* **WRITTEN TASK 1**: Pull the lines out of the records unchanged, starting with the line that contains "Reload the page with the refresh icon" and going on through the line that contains "click(38, 74)".

* **ARTICLE**:

• • • • • • •

All workshops this fall are online. To sign up, email tomorrowwillbethe22ndcentury [at] gmail [dot] com.
Undergrounding (Oct-Nov 2023) Sundays, 2-4p PST
Underground is where worms live, dead things decay, roots spread, blind creatures dig. It’s where rot becomes life, where messages get passed. It’s dark down there, and thick. It’s where plots get hatched, where futures vibrate.
A writing workshop where we’ll read and write in and from underground spaces of all kinds.
October 8, 22, 29 (No workshop 10/15) November 5, 12, 19 (No workshop 11/26)
This is the evolving workshop I've been leading since summer 2022.
What are the things that are impossible to write about? What are the structures / unstructures that are impossible for writing to pull off?
How can doing those impossible things change our sense of what writing is, and who we are as artists?
And how does an embodied experience of the world give shimmer and shape to particular forms of impossibility?

• • • • • • •

* **WORKING DATA**:

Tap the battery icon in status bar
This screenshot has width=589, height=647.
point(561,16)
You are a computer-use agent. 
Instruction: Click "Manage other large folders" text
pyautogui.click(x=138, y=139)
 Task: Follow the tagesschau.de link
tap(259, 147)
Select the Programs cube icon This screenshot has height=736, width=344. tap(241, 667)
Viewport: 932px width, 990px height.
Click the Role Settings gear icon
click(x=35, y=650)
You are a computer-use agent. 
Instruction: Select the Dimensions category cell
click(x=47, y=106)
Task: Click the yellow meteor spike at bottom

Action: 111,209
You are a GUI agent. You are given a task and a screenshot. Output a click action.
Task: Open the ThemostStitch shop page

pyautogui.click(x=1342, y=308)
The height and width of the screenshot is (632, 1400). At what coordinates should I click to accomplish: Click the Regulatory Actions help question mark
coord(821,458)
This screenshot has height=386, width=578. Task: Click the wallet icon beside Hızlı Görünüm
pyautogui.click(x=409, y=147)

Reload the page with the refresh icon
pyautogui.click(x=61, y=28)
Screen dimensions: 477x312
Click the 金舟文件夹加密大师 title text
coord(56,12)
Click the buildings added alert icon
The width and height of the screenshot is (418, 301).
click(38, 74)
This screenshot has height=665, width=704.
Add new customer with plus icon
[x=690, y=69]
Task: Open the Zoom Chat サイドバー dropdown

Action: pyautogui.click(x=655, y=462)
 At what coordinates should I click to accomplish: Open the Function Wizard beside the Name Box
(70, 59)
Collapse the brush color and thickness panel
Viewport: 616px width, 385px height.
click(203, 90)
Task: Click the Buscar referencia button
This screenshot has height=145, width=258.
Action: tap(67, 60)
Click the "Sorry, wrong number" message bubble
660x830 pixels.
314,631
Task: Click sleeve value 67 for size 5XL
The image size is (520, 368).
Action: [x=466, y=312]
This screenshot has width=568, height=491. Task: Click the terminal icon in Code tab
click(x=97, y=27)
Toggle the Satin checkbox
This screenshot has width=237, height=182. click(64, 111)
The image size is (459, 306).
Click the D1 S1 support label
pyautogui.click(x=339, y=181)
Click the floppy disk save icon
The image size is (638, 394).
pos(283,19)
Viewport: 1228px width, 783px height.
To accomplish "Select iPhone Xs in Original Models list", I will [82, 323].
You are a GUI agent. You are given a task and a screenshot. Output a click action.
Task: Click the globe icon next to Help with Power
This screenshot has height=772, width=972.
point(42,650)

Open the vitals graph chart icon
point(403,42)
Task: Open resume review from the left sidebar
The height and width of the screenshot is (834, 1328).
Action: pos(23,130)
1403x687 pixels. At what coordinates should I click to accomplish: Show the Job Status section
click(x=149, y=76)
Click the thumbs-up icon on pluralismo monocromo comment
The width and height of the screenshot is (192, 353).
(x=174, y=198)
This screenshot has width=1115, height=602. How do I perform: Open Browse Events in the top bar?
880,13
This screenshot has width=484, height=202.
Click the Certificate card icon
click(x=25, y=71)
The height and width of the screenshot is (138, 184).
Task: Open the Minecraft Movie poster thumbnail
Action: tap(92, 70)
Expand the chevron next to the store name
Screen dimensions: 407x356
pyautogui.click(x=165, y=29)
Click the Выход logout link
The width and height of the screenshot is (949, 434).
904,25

• • • • • • •

* **WRITTEN TASK 2**: From the workshop announcement, copy the passage starting with "Undergrounding (Oct-Nov 2023)" and going on through "since summer 2022." without any changes.

* **FULL SOLUTION 1**:
Reload the page with the refresh icon
pyautogui.click(x=61, y=28)
Screen dimensions: 477x312
Click the 金舟文件夹加密大师 title text
coord(56,12)
Click the buildings added alert icon
The width and height of the screenshot is (418, 301).
click(38, 74)

* **FULL SOLUTION 2**:
Undergrounding (Oct-Nov 2023) Sundays, 2-4p PST
Underground is where worms live, dead things decay, roots spread, blind creatures dig. It’s where rot becomes life, where messages get passed. It’s dark down there, and thick. It’s where plots get hatched, where futures vibrate.
A writing workshop where we’ll read and write in and from underground spaces of all kinds.
October 8, 22, 29 (No workshop 10/15) November 5, 12, 19 (No workshop 11/26)
This is the evolving workshop I've been leading since summer 2022.